Rows:

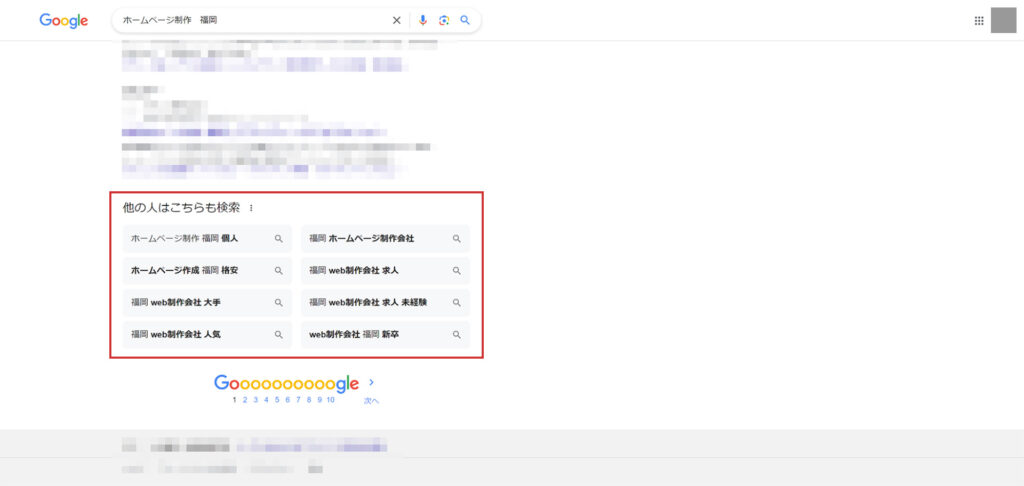This screenshot has width=1024, height=486.
Task: Choose the ホームページ作成 福岡 格安 suggestion
Action: coord(207,271)
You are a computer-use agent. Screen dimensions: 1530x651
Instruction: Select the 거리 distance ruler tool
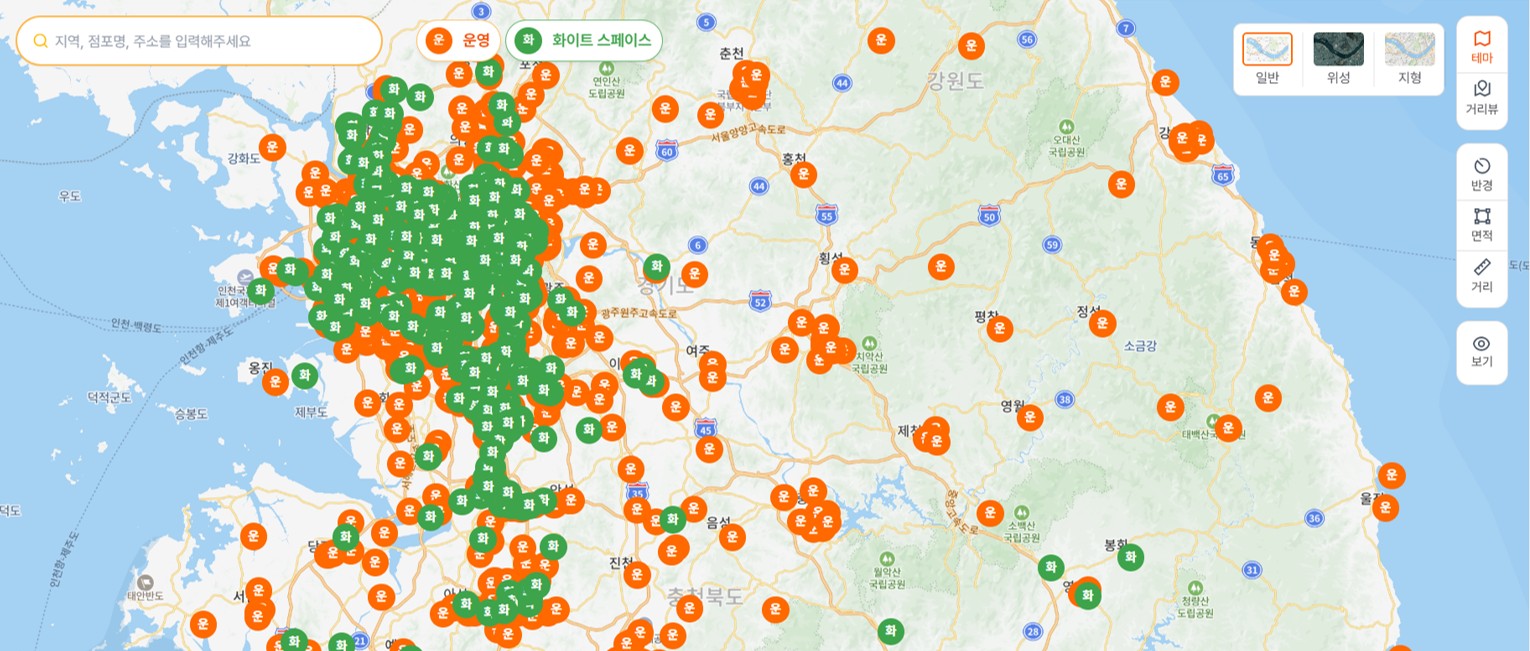(1481, 276)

Requirement:
Render everything from the line containing "You are a computer-use" down to the end of the data as a numbered list, skipping any blank lines. Leave the pictures out.

Correct answer:
1. You are a computer-use agent. Screen dimensions: 1530x651
2. Instruction: Select the 거리 distance ruler tool
3. (1481, 276)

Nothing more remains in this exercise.